Reading "Daylight saving time in the United States" on Wikipedia, it is my understanding that Uniform Time Act of 1966, as per the weights-and-measures power, prohibits the states from extending DST (without making any exceptions for allowing a permanent DST), but the states are expressly allowed to not observe DST in the first place, like Hawaii and Arizona are already doing since at least 1968.

Why is the State of Nevada asking the United States Congress for permission to remain on the permanent Daylight Savings Time, within its Pacific Time, instead of simply adopting Mountain Time, and choosing to not observe DST, just like Arizona is doing since 1967/1968?

More importantly, as the clock would then always be the same between Nevada and Arizona, why would the Congress make such a poor exception causing so much needless confusion in the first place (e.g., people always switching the timezones between Arizona/Nevada, yet never switching the actual time), instead of advising/allowing Nevada to simply move from Pacific to Mountain Time (and exercise an existing right to not observe DST), joining Arizona time-wise?

Is Nevada not allowed to move from Pacific Time to Mountain Time without Congress' approval, either? (Does it require DOT approval, and if so, wouldn't that be easier to obtain?) Or is this just a matter of "politics", that a single atomic change is easier to explain than two simultaneous ones, or to have Congress take more blame?


I think all the answers are in the same Wikipedia article you linked:

Changing timezones

Changing Nevada from Pacific to Mountain Time would require DOT approval.

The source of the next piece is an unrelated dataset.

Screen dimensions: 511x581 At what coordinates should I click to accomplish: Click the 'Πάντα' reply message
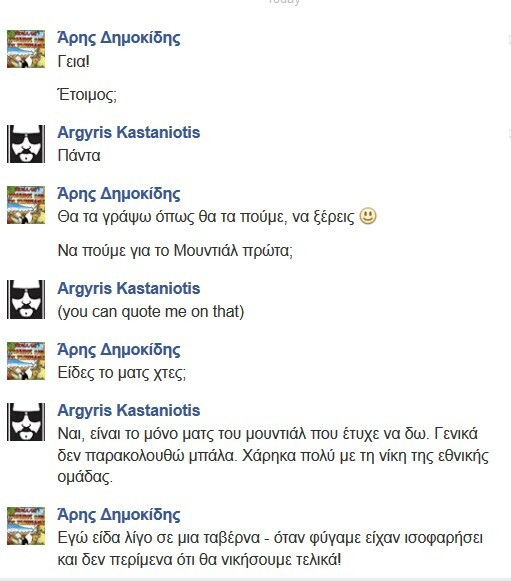[x=79, y=155]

Wikipedia's description of their legally-mandated standard is:

the convenience of commerce in that area. The convenience of commerce is defined broadly to consider such circumstances as the shipment of goods within the community; the origin of television and radio broadcasts; the areas where most residents work, attend school, worship, or receive health care; the location of airports, railway, and bus stations; and the major elements of the community's economy.

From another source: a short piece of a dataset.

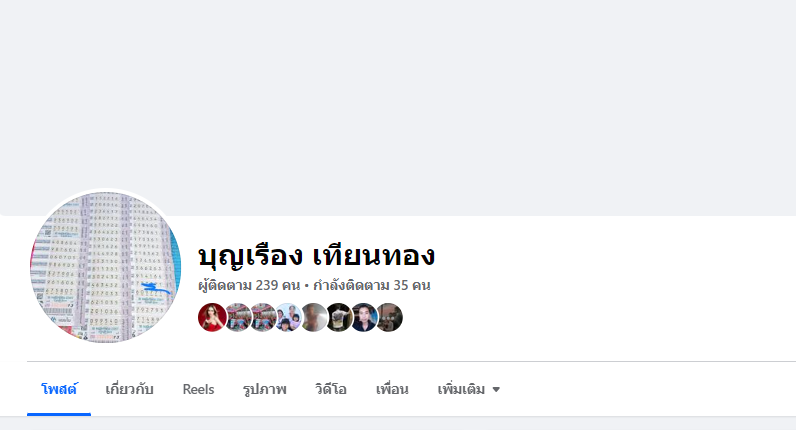Open the ผู้ติดตาม 239 คน followers link
Viewport: 796px width, 430px height.
coord(249,285)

Presumably, Nevada doesn't feel like it can demonstrate that changing to Mountain time would provide enough "convenience of commerce" to justify the change.

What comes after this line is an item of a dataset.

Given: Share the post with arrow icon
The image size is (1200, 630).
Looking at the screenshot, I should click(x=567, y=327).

As a wholly uninformed opinion, I would guess that Nevada does significantly more interstate trade with California than it does with Arizona or Utah, and picks up more from California's media markets than it does the other states. Both of those situations would argue against changing away from California time for "convenience of commerce".

Changing DST

On the other hand, moving on or off DST is a state-level decision. However, the Uniform Time Act only allows states two choices:

  1. Observe DST in some or all of the state, changing on the nationally-specified days
  2. Ignore DST altogether.

There's no option allowing for "permanent DST". So it would take an act of Congress to either amend the UTA to provide that third option, or create a specific exception for Nevada.

  • Indiana threatened to just invoke home rule and ignore the DOT. Maybe Nevada could just plain old do it. If the people back it heavily enough, cracking down would end badly for the DOT.